Any struggle against these conditions necessarily brings the working class against the combined forces of management and the state. This also includes the forces of the Democratic Party and trade union apparatus. Local 274, with over 4,000 members, is attempting to continue the betrayal of Philadelphia workers with its misleadership.

The union has only mobilized a few hundred workers at the two locations. UNITE HERE Local 274 has assets worth over $2.4 million, which could provide all of its striking members with strike pay at or greater than their $880 per week they earn working in the Hampton and Sheraton hotels for over two months. As a national union, UNITE HERE possesses over $238 million total assets.

Rather than put these resources to use, its leaders are stringing their 280 striking members out on poverty-level strike benefits. On Sunday, the union paraded leaders of local unions to spout empty slogans. Among them was AFSCME District Council 33 leader Greg Boulware, who declared that members should “stand together and be strong.”

Any legitimate workers leader would not let Boulware come within a mile of their picket lines. Boulware and the leaders from the AFSCME municipal union sold their members out in July when they briefly struck and shut down the city services.

As support for the strike grew, leading to the near-cancellation of the city’s July 4 celebrations, AFSCME concluded a sellout offer with the city’s Democratic Party leadership. This sellout offer met none of their demands and gave them a pay raise only 1 percent more than the contract offer they previously rejected.  

At the time, Boulware declared, “we felt our clock was running out.” Boulware’s “we” refers to the union leadership’s ability to contain the workers’ momentum, choosing to sell them out rather than risk a rupture with the city’s political establishment, of which it is a part.
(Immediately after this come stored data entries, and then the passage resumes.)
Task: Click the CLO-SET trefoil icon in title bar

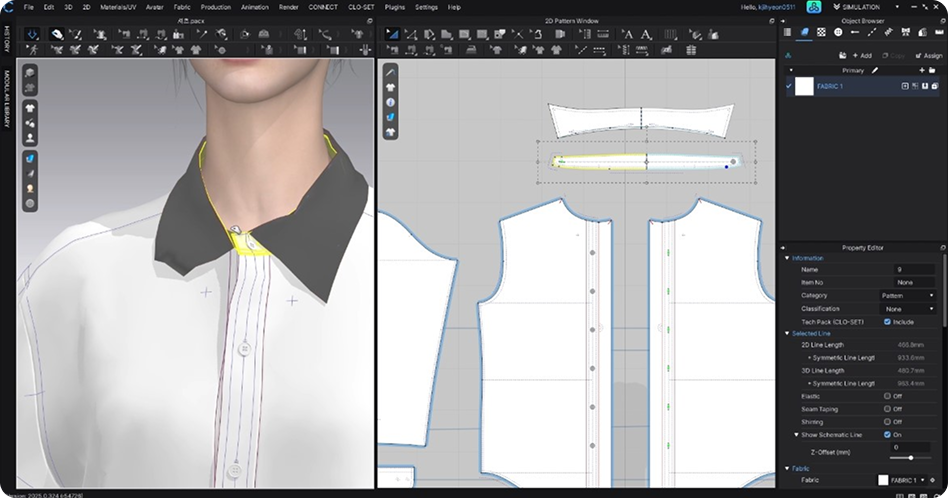Action: click(814, 7)
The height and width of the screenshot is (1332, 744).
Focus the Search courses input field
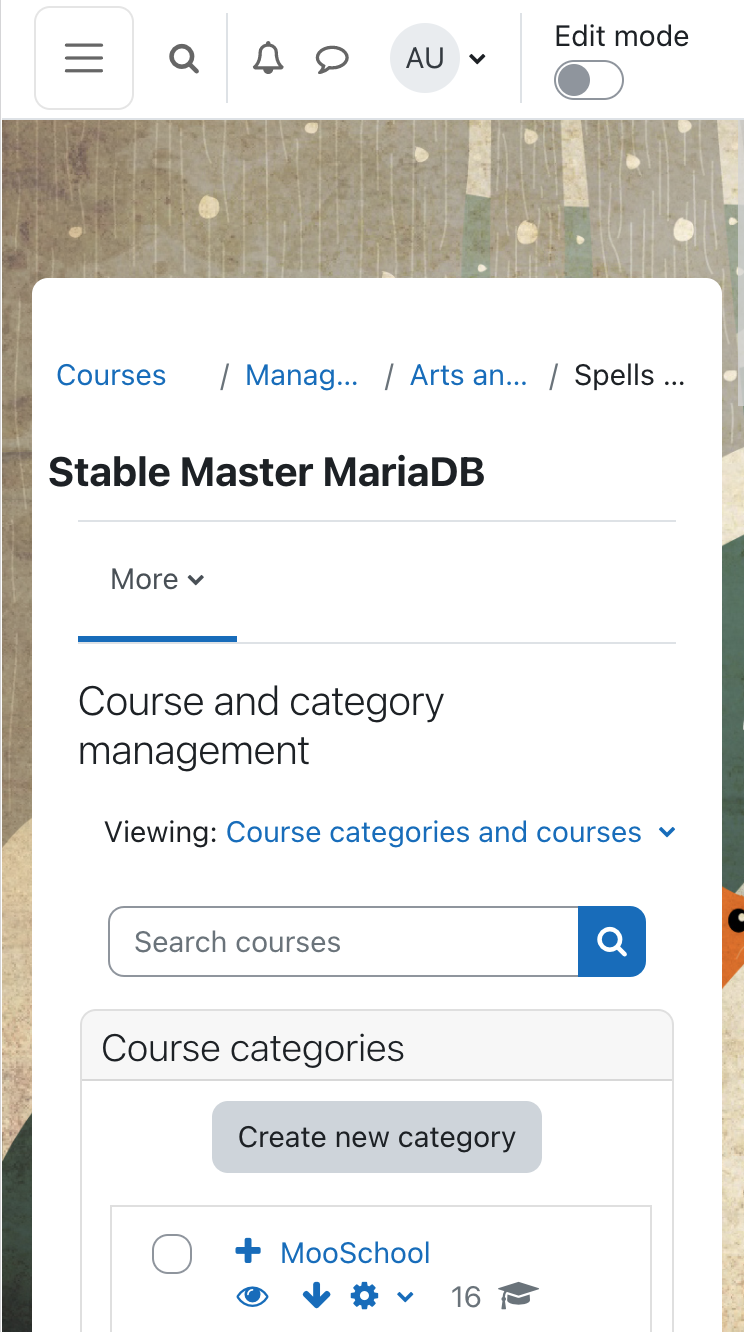[x=343, y=941]
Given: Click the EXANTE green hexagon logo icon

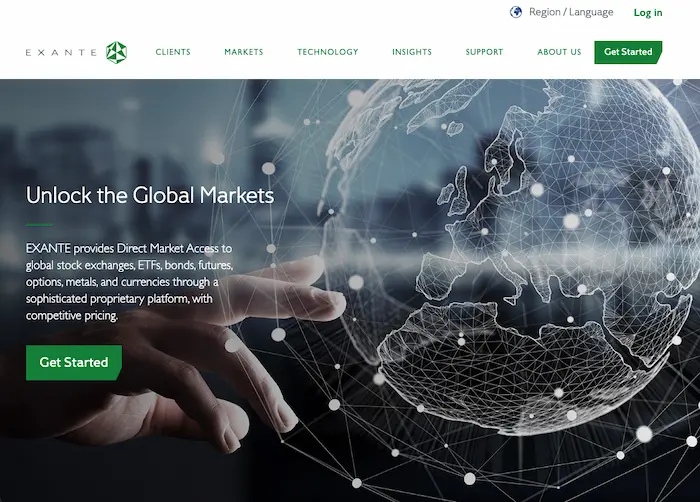Looking at the screenshot, I should click(117, 52).
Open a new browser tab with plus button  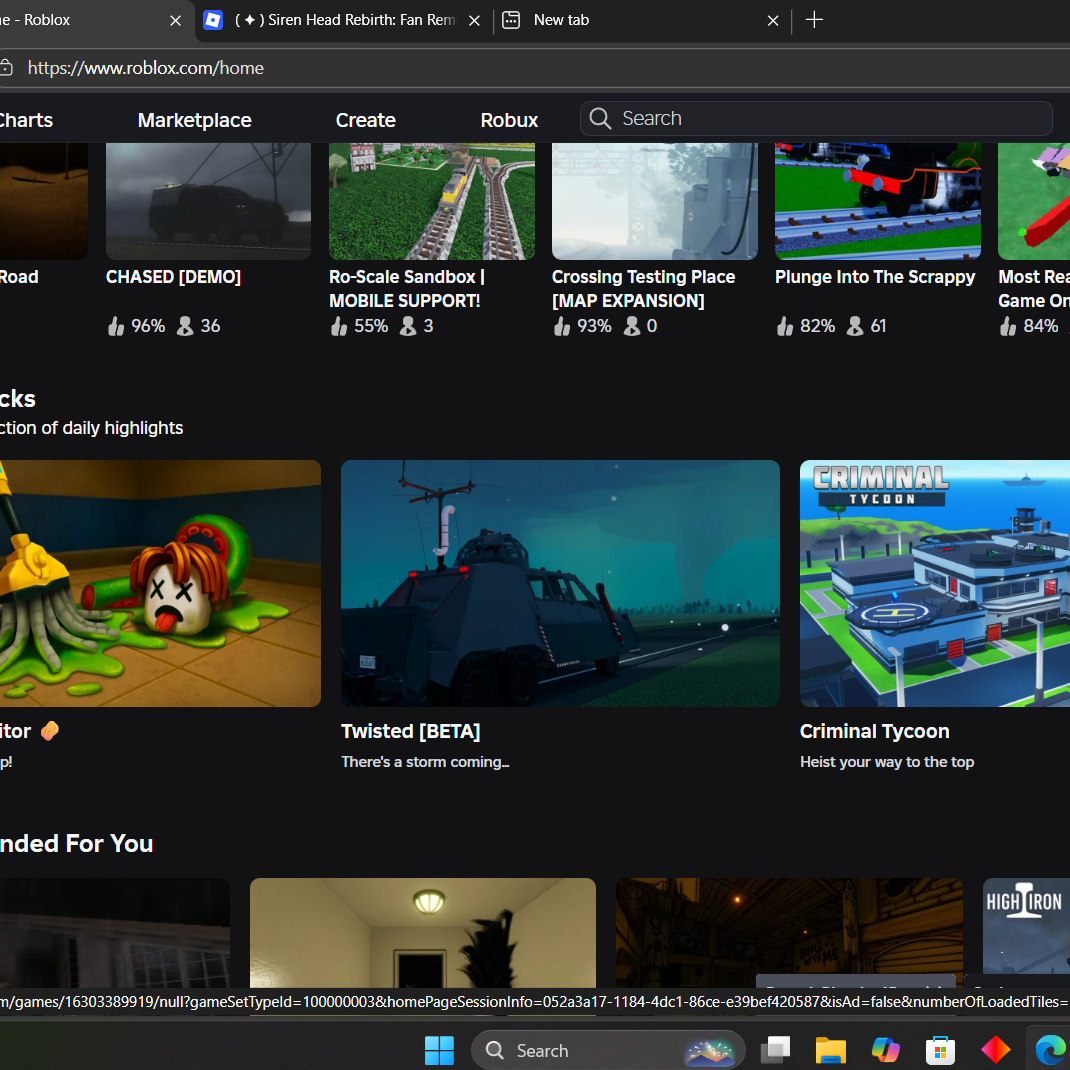[814, 20]
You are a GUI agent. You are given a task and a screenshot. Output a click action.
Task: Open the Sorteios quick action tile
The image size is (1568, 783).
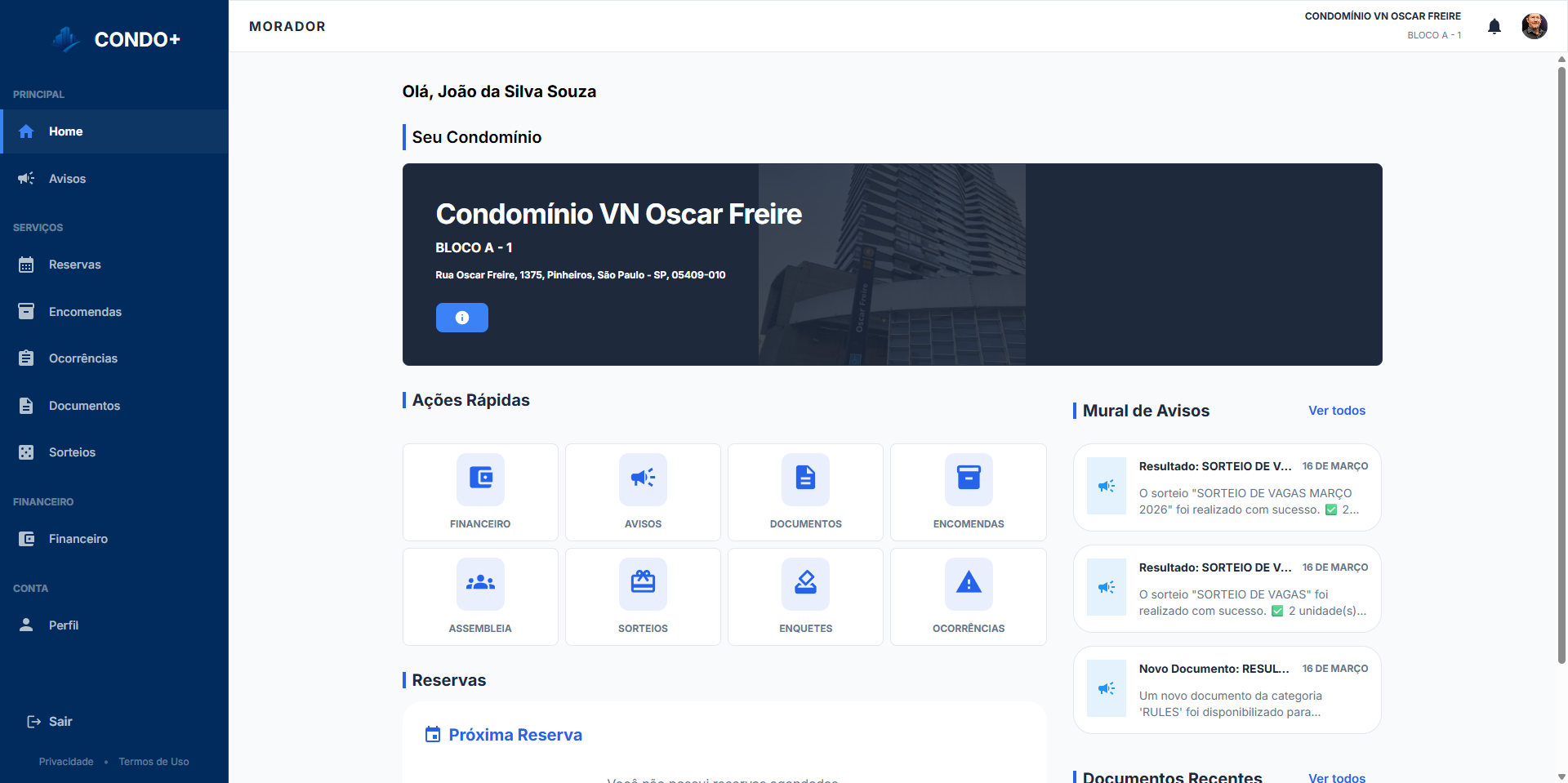[643, 597]
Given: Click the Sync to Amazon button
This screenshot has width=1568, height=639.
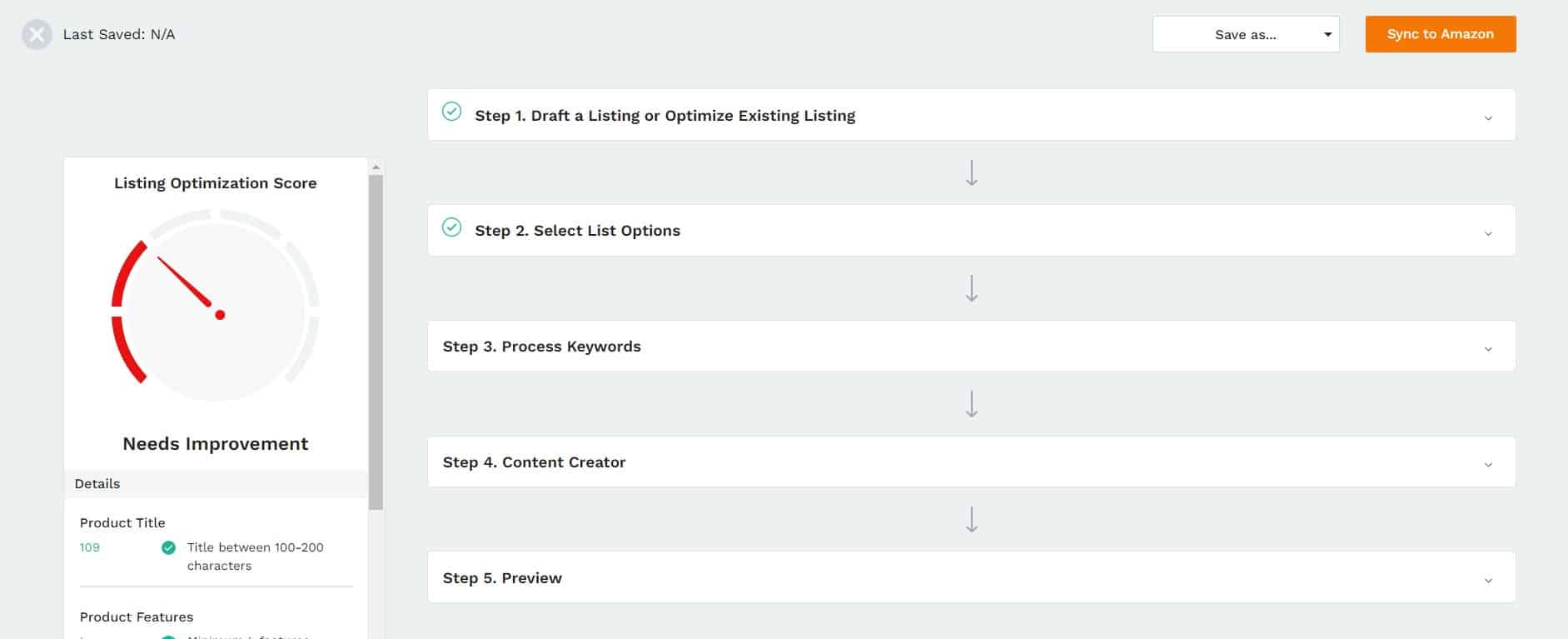Looking at the screenshot, I should [1441, 34].
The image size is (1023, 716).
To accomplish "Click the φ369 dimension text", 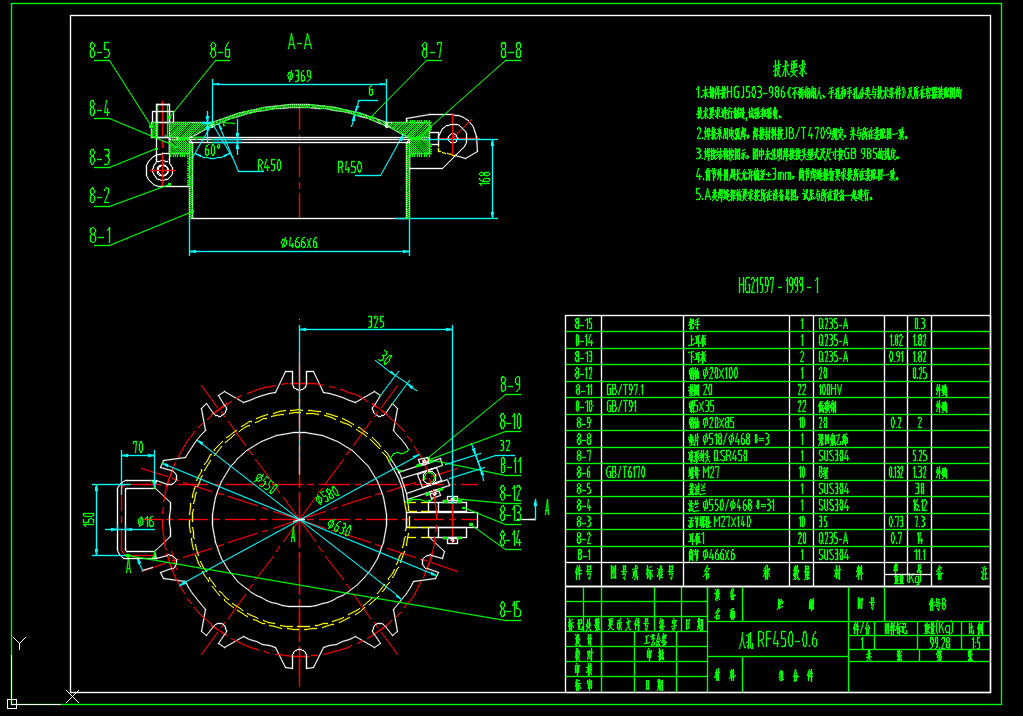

The Philadelphia Workers Rank-and-File Strike Committee was formed by striking workers amid the DC 33 struggle to oppose the betrayal of its leadership and expand the strike to other sections of the city’s working class. It stated at the time: “The actions of AFSCME are the rule, not the exception. The more power that workers show and the greater the possibility for a broader struggle, the more shamelessly the union apparatus intervenes to isolate, demoralize and ultimately betray the movement.”

This has since been proven again and again in Philadelphia and beyond. With a fight against both poverty and dictatorship at hand, it is crucial that workers learn from these experiences, as they have been examined and analyzed by the Philadelphia Workers Rank-and-File Strike Committee and the World Socialist Web Site

Workers must take the initiative to develop their own organizations to resist the coming sellouts of their struggle while fighting to connect them to the broader movement of the working class. Rank-and-file committees must take up the fight against exploitation, the shredding of social services and the corporate oligarchy’s attempts to build a dictatorship in its effort to contain the class struggle. 

Local 274 workers must unite with these workers and build the Philadelphia Workers Rank-and-File Strike Committee as the vehicle to oppose exploitation, fascism, war and spread their strike beyond the limits which the official union apparatus is allowing.